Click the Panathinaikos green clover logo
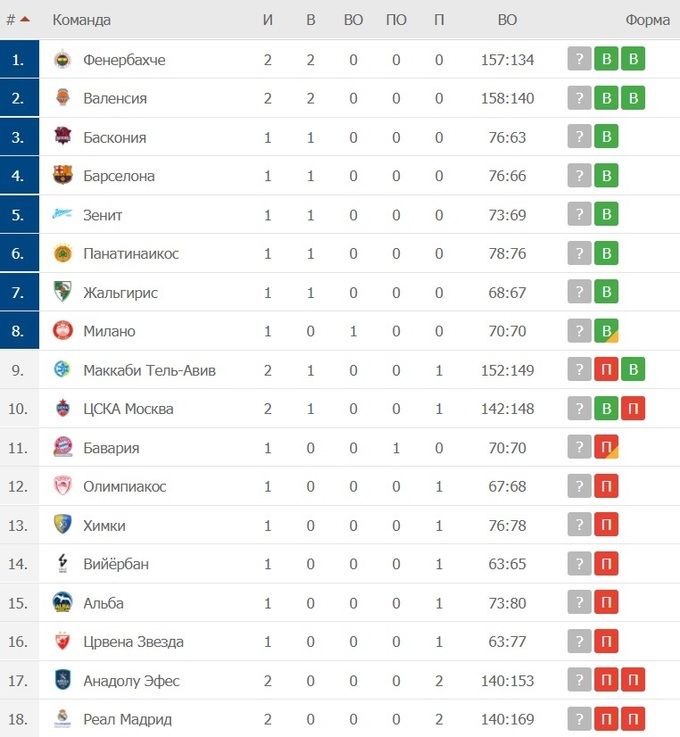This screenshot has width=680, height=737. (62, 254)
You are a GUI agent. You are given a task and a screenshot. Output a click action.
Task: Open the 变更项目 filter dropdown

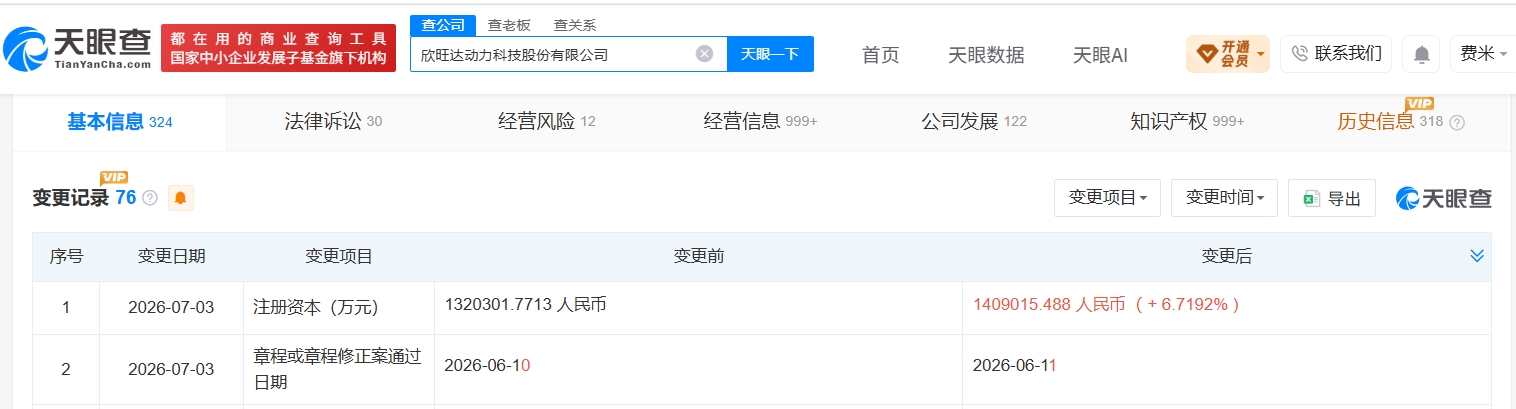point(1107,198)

EXERCISE DETAILS
All of the entries above should be copied exactly, with the images left out.

YOUR SOLUTION
Click the Panathinaikos green clover logo
This screenshot has width=680, height=737. (62, 254)
You are a GUI agent. You are given a task and a screenshot. Output a click action.
Task: Open the 变更项目 filter dropdown

point(1107,198)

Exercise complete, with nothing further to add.